A CAVE in the south of the county was used as a filming location for the latest film by Guy Ritchie.

King Arthur: The Legend of the Sword was released in cinemas in May and many may have spotted a county location.

Film crews shot footage at King Arthur’s cave in the Doward, near Symonds Yat, for two days back in March and April 2015.

The scene was an encampment with dead bodies strung from the trees at one point.

Film crews also used the site as their base for three or four more days while they filmed on the Doward.

The Herefordshire Wildlife Trust has a nature reserve which runs up to the cave, and also reserves across the Doward landscape.

King Arthur’s Cave is a void in a mass of carboniferous limestone.

Frances Weeks, communications officer for the trust, said: "Though the specific historical significance of King Arthur’s Cave is unknown, through a jumbled Dark Ages translation, an older form of “Doward” can be loosely linked with the name "Arthur" (Deu Arth), which probably explains why this cave is reputed to be (along with hundreds of other British localities!) where King Arthur lies sleeping.
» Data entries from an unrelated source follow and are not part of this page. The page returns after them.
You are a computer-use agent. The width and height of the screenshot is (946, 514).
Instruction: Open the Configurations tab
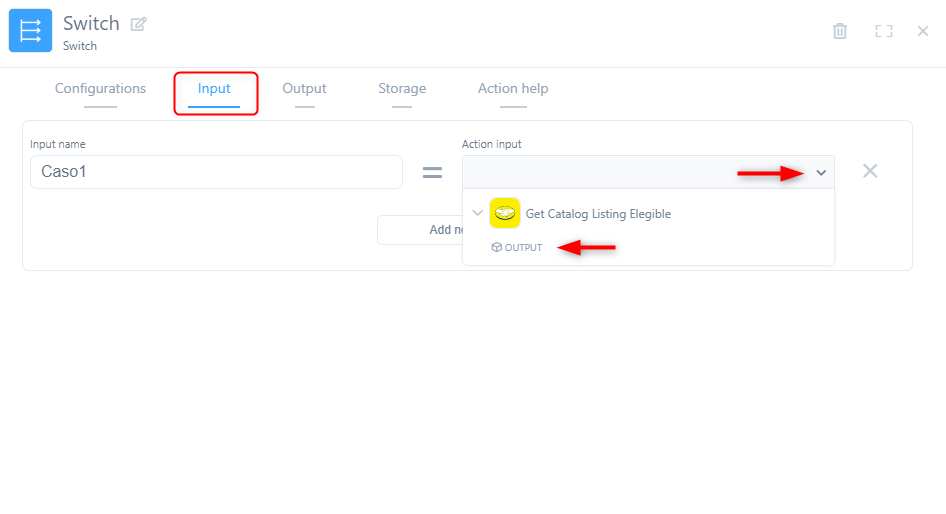pos(100,89)
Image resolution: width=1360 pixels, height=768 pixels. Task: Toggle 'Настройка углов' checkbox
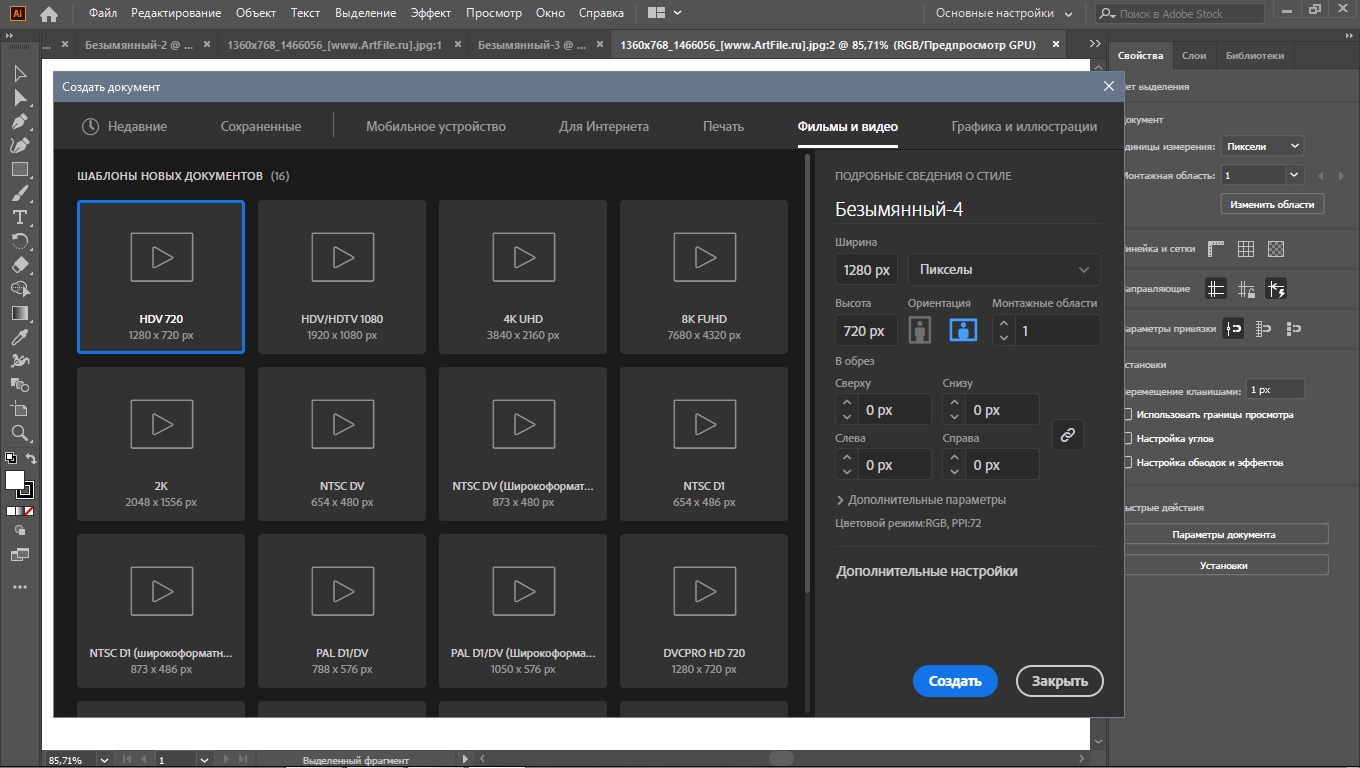[1128, 438]
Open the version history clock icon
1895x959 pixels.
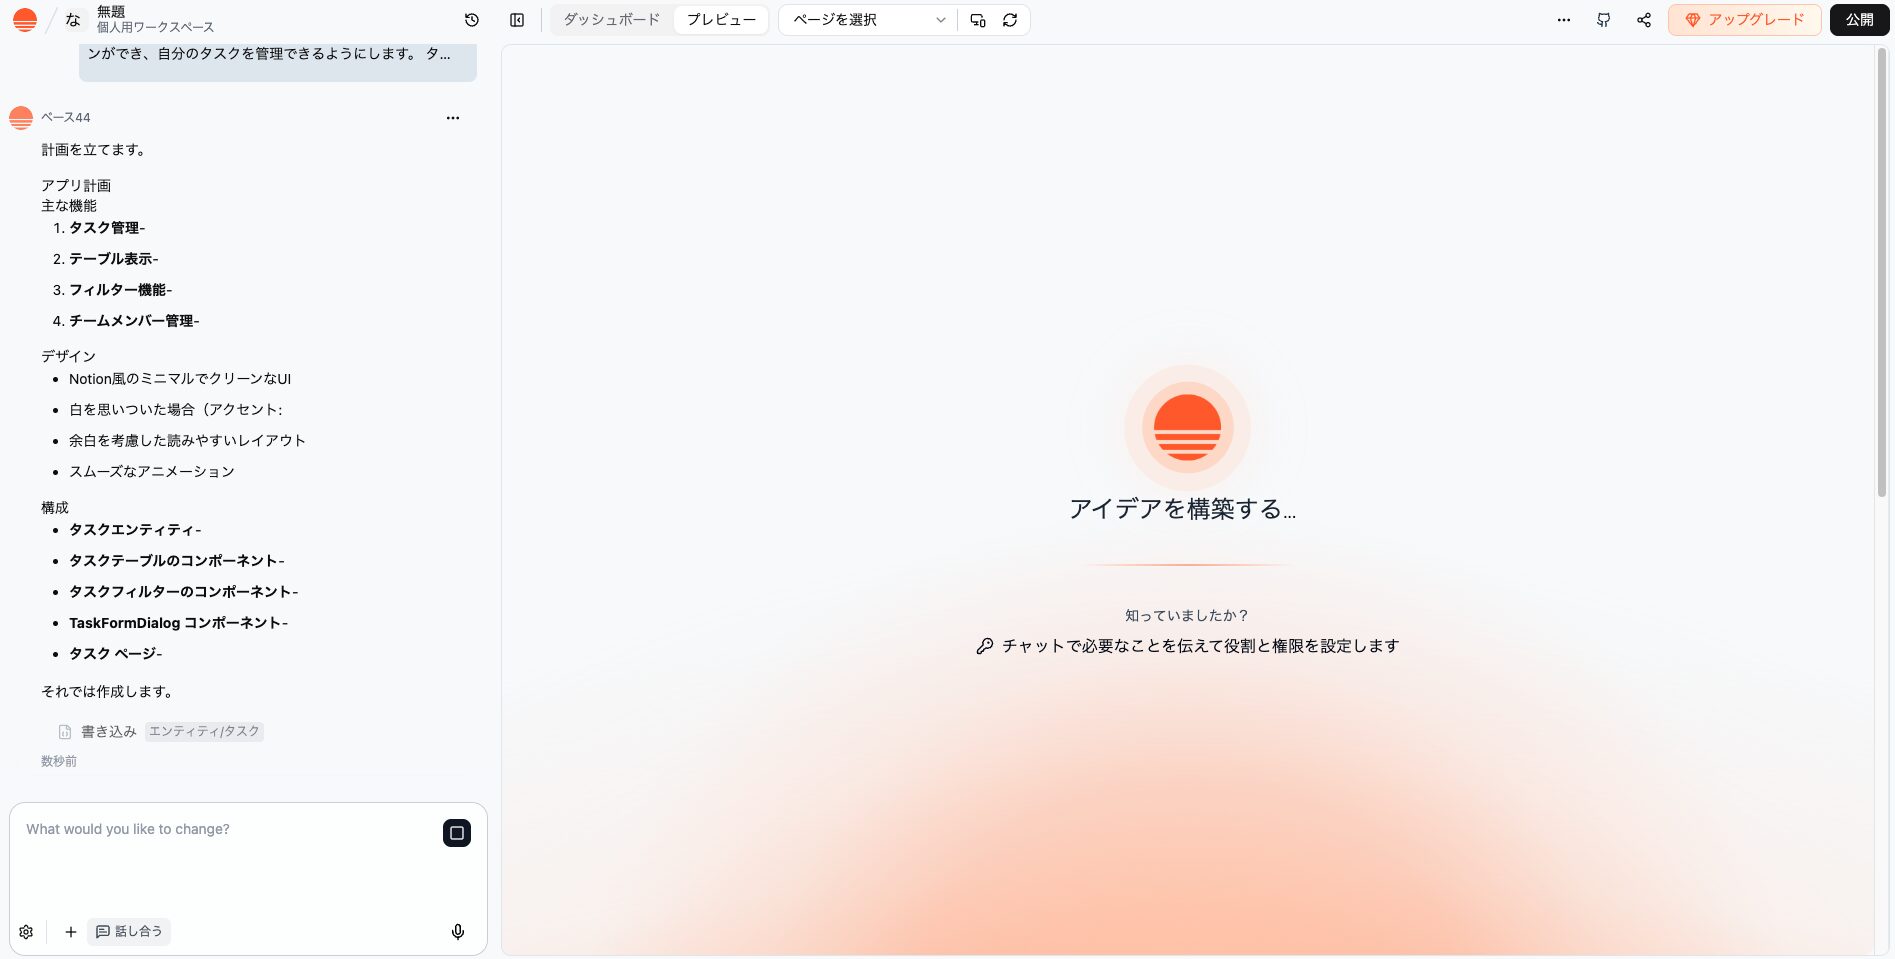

"More interesting perhaps, or at least more factual, is solid evidence that the cave served as a shelter all the way back to neolithic times. Remnants of such occupants as giant elk, mammoths, woolly rhino, horse, cave bear and lions have been discovered there, along with flints used by hunters of the paleolithic and mesolithic eras. These people were the first of many to enjoy the security of this cave, whose ‘cosy’ recesses extend into the depths of the ancient hill."